**Selected extract:**
<<<<

# Motorola TSX Merckx build



## Henry Chinaski (Feb 3, 2004)

Just got this a month ago. Frame was barely ridden with just a few chips from knocking around someone's garage. Building it up with 7700 DA. Will post more pics later when built--still getting parts together...

If anyone knows of a 56 or 57 Molteni frame for sale please let me know. :thumbsup:


----------



## Mcfarton (May 23, 2014)

purty


----------



## atpjunkie (Mar 23, 2002)

Henry Chinaski said:


> Just got this a month ago. Frame was barely ridden with just a few chips from knocking around someone's garage. Building it up with 7700 DA. Will post more pics later when built--still getting parts together...
> 
> If anyone knows of a 56 or 57 Molteni frame for sale please let me know. :thumbsup:


Nice. Chrome stays and flat crown fork. Great choice on the spec.Mine is 7700 as well. Some say the best looking groupset Shimano ever made


----------



## GKSki (Nov 12, 2014)

What year do you think that is from? Feel like I saw that frame under the Moto riders back in the day at the GP Montreal. One year Lance Needlelong was on that livery.


----------



## pmf (Feb 23, 2004)

You're going to like the way that bike rides. I built up a Corsa 01 a few years ago with Campy Athena. It has a wonderful ride.


----------



## Henry Chinaski (Feb 3, 2004)

GKSki said:


> What year do you think that is from? Feel like I saw that frame under the Moto riders back in the day at the GP Montreal. One year Lance Needlelong was on that livery.


92/3 for this frame


----------



## Henry Chinaski (Feb 3, 2004)

pmf said:


> You're going to like the way that bike rides. I built up a Corsa 01 a few years ago with Campy Athena. It has a wonderful ride.


Just picked this one up so soon I'll be able to compare Corsa SL to the Century TSX. Been crushed with work and it's been pouring rain but maybe this month!


----------



## Henry Chinaski (Feb 3, 2004)

atpjunkie said:


> Nice. Chrome stays and flat crown fork. Great choice on the spec.Mine is 7700 as well. Some say the best looking groupset Shimano ever made


7700 is pure class. Love it.


----------

>>>>

**Tasks and exercises:**
a – List every distinct username that posts in the Merckx build thread.
b – Update everything in the Merckx build thread from "Just picked this" down to "maybe this month!", with "pouring rain" changed to "snowing hard".

**Given records:**
<<<<

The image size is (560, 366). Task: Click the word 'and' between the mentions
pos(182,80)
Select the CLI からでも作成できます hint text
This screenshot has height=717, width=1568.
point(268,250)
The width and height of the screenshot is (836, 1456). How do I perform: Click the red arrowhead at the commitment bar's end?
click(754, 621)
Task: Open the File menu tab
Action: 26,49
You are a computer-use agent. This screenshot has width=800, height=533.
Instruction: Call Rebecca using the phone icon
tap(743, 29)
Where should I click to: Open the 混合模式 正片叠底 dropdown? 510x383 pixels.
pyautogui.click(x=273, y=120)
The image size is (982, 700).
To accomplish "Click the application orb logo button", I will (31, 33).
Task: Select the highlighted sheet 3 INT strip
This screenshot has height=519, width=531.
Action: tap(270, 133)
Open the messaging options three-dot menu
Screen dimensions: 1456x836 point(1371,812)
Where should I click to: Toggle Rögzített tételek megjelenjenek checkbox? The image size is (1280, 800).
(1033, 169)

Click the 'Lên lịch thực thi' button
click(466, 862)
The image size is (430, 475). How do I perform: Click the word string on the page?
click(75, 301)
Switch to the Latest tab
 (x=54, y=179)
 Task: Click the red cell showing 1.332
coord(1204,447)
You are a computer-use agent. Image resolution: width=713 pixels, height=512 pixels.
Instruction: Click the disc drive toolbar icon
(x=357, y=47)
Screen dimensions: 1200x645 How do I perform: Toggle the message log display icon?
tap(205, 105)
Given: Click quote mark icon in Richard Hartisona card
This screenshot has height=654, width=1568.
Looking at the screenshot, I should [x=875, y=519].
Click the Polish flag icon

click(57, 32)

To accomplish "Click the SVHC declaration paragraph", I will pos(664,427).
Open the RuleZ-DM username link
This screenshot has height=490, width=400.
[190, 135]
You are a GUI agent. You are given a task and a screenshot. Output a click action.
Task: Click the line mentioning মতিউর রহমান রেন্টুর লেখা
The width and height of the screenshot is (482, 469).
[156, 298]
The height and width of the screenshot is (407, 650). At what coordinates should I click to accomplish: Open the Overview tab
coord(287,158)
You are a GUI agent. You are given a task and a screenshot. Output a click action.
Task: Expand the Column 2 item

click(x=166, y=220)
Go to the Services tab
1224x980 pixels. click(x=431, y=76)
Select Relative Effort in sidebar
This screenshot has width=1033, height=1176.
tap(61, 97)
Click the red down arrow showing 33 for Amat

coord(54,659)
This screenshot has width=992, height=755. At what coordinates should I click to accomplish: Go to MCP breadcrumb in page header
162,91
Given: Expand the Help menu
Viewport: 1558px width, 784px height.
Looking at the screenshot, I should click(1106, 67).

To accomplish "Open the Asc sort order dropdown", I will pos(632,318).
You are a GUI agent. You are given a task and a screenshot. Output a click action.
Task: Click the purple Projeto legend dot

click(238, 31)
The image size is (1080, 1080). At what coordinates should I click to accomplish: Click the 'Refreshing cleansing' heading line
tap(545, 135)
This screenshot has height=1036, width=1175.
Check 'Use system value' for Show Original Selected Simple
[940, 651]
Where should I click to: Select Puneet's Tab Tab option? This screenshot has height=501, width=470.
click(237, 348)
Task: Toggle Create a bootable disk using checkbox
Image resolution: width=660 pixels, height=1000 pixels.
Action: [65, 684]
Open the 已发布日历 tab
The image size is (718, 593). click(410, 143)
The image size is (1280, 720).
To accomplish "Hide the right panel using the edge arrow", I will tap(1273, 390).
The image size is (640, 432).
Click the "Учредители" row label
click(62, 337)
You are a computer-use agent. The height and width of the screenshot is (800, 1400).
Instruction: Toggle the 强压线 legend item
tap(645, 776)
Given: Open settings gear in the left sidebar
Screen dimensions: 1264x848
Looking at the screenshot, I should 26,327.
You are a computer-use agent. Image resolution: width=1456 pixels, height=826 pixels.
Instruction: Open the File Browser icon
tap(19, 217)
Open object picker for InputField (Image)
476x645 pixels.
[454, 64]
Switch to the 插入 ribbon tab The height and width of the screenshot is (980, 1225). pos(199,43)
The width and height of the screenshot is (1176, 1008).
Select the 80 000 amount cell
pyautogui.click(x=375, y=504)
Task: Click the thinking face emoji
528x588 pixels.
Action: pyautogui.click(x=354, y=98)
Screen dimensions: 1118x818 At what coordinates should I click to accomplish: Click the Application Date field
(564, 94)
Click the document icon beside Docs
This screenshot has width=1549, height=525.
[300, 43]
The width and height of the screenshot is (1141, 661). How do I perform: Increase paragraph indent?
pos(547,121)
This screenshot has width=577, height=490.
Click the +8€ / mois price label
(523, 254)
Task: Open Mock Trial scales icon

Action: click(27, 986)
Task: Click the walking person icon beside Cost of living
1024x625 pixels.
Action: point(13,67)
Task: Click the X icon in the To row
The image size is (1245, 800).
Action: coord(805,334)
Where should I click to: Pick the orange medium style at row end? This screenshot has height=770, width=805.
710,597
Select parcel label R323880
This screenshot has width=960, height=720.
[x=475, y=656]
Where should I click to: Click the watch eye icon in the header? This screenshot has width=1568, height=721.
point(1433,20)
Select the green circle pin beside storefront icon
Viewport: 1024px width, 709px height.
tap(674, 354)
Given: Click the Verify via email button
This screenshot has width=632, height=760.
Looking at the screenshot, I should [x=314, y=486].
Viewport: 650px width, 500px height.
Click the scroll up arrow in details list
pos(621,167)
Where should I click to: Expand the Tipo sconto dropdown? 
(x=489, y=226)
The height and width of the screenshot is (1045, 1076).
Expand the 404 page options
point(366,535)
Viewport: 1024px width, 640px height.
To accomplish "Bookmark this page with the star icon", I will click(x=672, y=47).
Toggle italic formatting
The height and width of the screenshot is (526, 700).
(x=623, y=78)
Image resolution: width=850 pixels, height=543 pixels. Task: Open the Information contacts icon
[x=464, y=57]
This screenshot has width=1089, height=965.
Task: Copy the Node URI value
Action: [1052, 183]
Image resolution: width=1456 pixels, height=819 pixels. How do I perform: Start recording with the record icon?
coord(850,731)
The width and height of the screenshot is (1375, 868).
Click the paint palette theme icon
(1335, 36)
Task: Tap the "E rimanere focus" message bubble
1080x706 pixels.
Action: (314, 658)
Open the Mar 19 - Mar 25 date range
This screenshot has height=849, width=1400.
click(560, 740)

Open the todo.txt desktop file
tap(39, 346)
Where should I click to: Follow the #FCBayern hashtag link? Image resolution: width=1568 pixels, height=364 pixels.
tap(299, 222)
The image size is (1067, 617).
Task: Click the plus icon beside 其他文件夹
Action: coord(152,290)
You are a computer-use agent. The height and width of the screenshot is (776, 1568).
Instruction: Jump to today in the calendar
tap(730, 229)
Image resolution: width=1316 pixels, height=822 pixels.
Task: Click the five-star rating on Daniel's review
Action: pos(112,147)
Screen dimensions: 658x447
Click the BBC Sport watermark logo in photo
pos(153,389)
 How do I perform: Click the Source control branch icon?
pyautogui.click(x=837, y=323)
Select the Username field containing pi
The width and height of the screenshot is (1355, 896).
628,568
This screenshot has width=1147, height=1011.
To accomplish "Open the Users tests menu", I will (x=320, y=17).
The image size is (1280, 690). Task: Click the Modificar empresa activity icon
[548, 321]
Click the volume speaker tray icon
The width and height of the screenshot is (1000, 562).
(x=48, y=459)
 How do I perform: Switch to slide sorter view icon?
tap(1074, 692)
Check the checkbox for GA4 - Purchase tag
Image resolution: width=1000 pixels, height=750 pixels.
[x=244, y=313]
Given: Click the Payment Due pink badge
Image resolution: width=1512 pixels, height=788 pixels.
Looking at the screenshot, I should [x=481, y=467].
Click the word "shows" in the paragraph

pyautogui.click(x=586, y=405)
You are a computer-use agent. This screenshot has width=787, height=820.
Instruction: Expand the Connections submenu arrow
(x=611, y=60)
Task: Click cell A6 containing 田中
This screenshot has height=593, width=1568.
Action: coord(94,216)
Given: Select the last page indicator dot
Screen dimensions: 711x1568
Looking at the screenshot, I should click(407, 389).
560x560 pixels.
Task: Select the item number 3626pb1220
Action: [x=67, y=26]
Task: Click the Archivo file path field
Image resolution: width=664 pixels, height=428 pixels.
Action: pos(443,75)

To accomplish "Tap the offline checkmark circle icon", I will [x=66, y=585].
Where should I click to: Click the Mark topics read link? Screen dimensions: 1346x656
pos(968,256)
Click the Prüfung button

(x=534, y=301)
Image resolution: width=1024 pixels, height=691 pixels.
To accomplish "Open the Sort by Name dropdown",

>>>>

**Answers to the tasks:**
a – Henry Chinaski, Mcfarton, atpjunkie, GKSki, pmf

b –
Just picked this one up so soon I'll be able to compare Corsa SL to the Century TSX. Been crushed with work and it's been snowing hard but maybe this month!